Problem requirements: The answer must be an exact copy of the records, with every picture left out.

(Given data Opens)

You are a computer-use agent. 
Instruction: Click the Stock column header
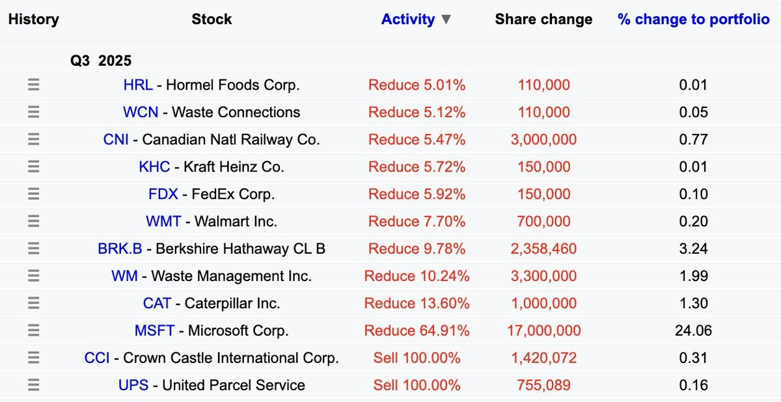212,20
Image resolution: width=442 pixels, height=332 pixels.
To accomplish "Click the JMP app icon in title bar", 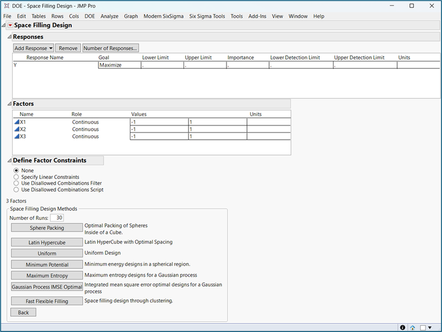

(Given data Closes)

Result of this exercise:
You are a computer-use agent. 
Instruction: Click the Stock column header
212,20
Image resolution: width=442 pixels, height=332 pixels.
To accomplish "Click the JMP app icon in title bar", 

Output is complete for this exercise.